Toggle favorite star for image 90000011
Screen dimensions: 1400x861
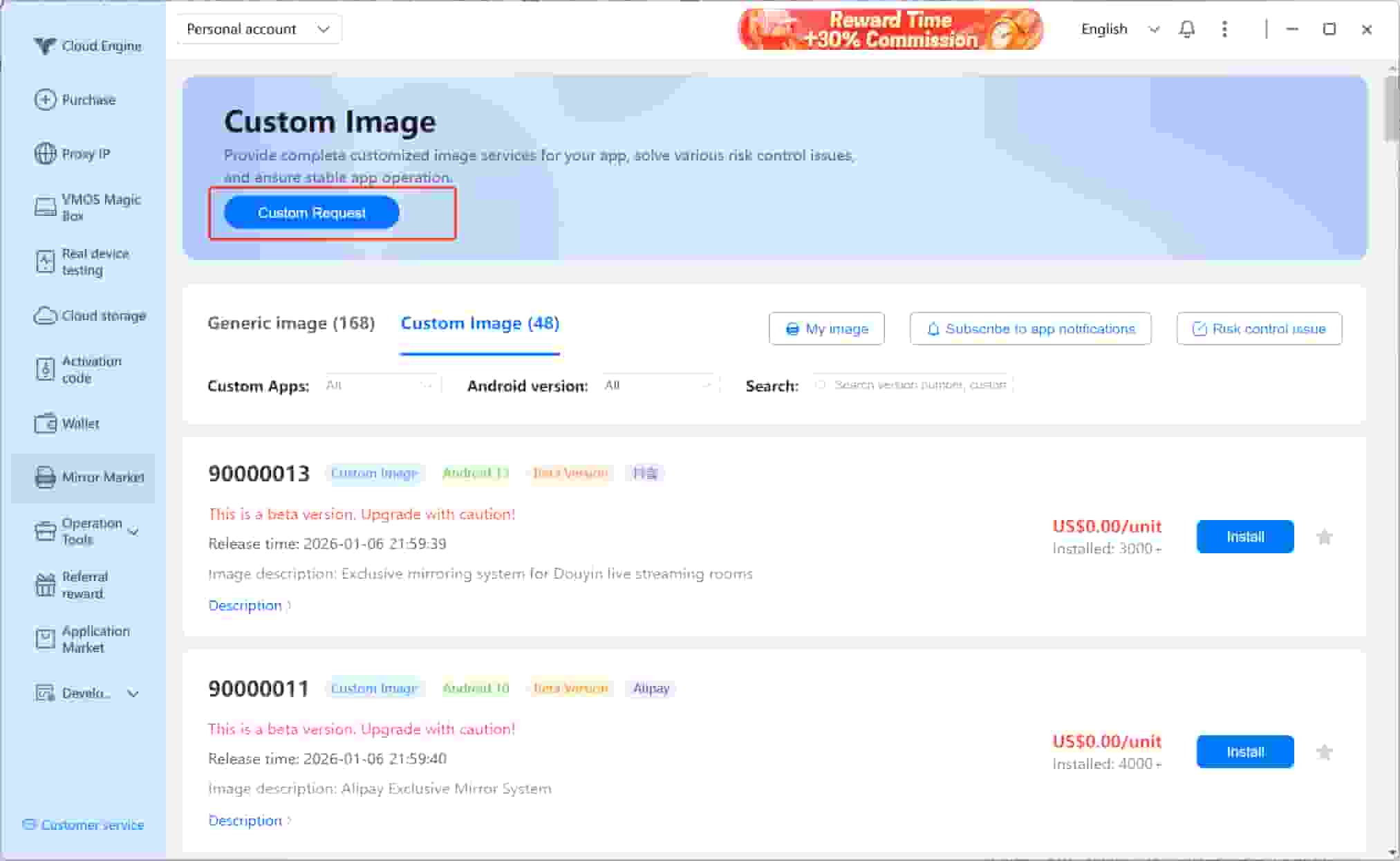point(1324,752)
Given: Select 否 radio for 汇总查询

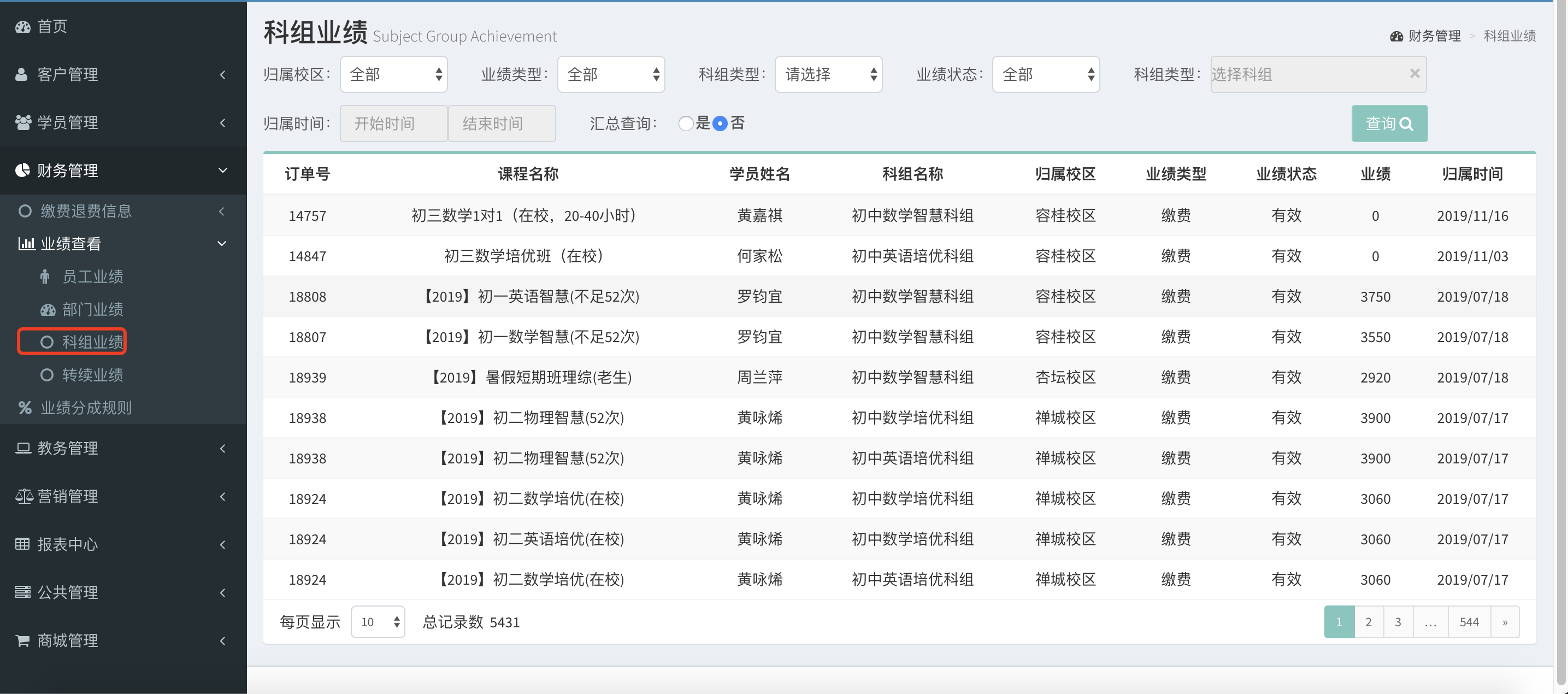Looking at the screenshot, I should point(720,123).
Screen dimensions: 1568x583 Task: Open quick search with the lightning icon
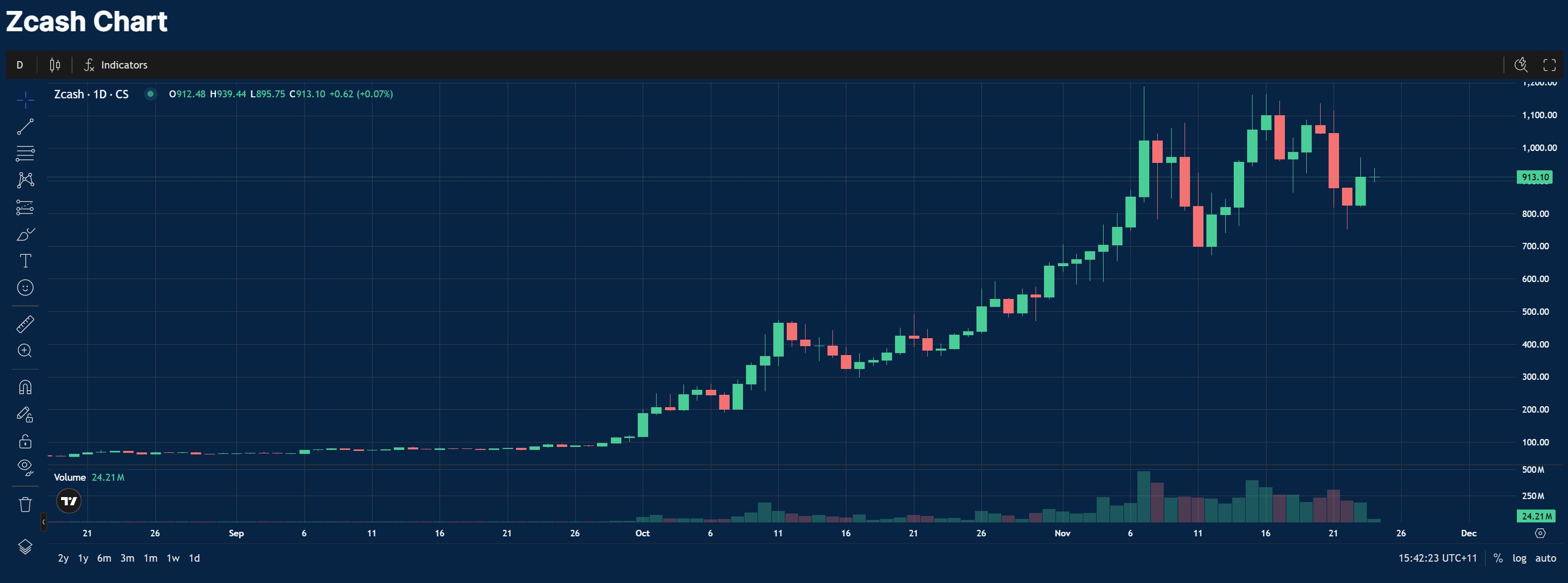click(x=1520, y=65)
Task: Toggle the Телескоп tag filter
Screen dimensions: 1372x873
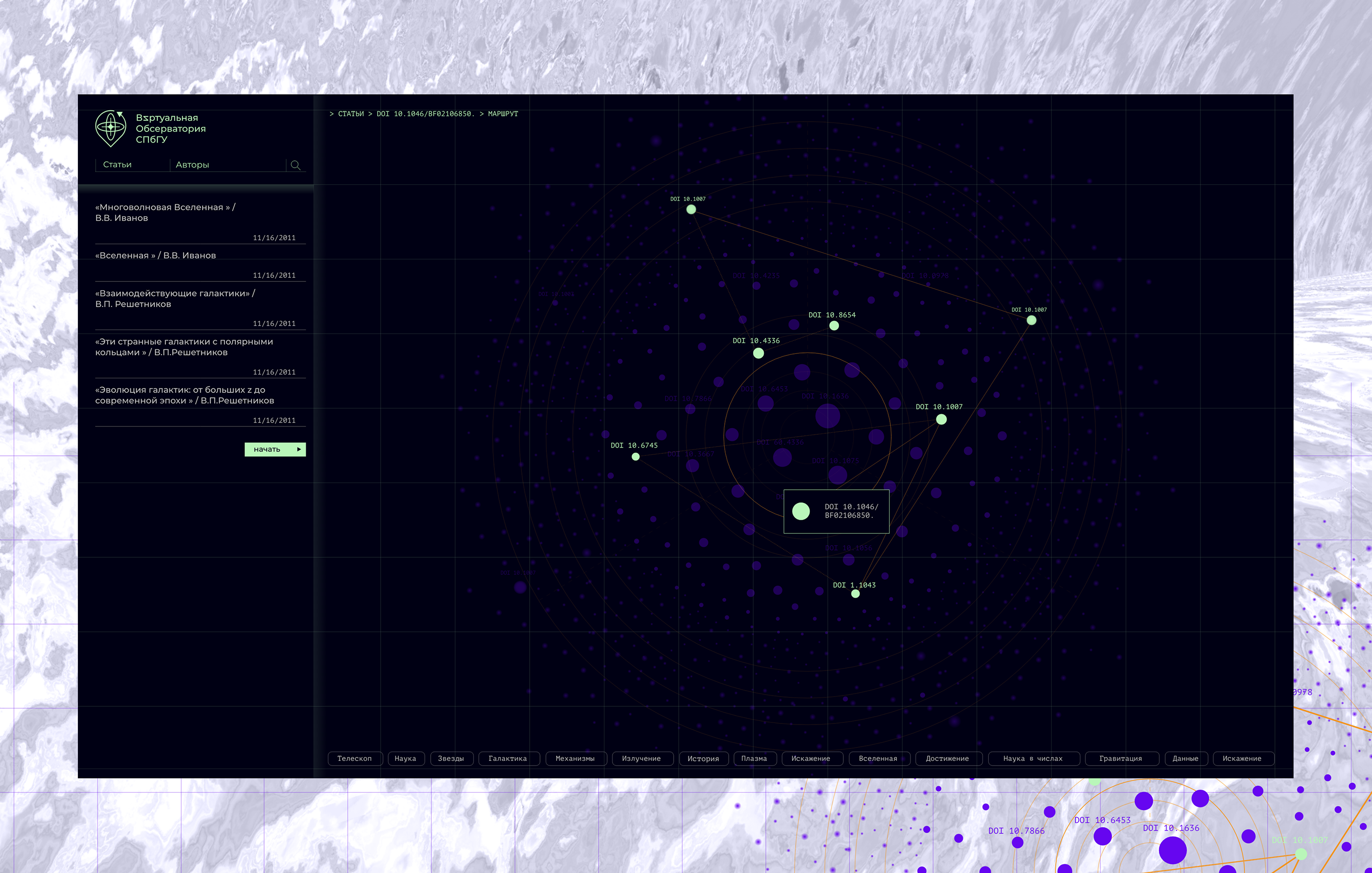Action: pyautogui.click(x=354, y=758)
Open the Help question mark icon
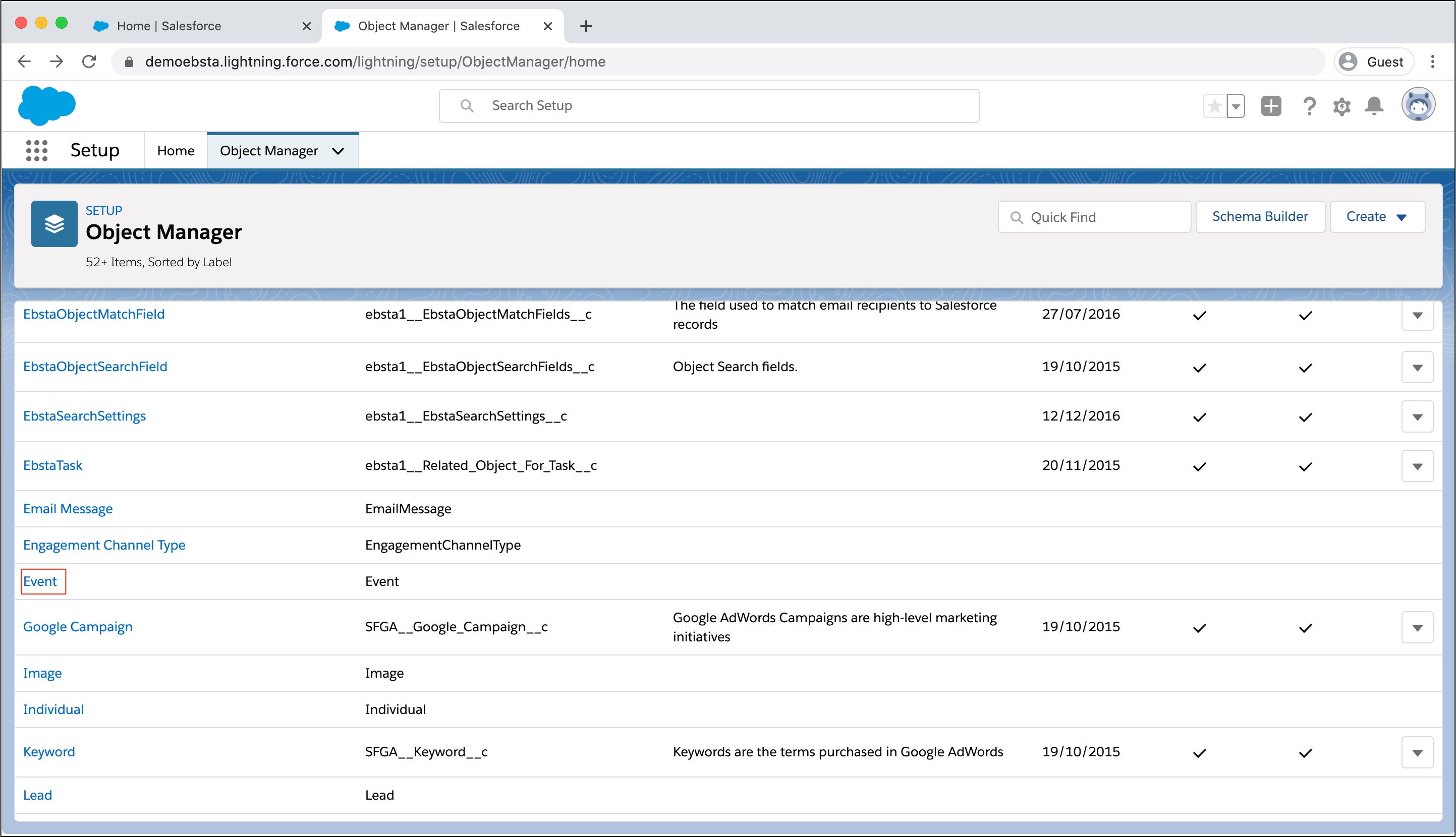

= = =

■ **Problem statement**:
Filter the entries above down to the lines that contain the word "Toggle".

■ **Exercise output**:
Toggle favorite star for image 90000011
Task: Toggle the Телескоп tag filter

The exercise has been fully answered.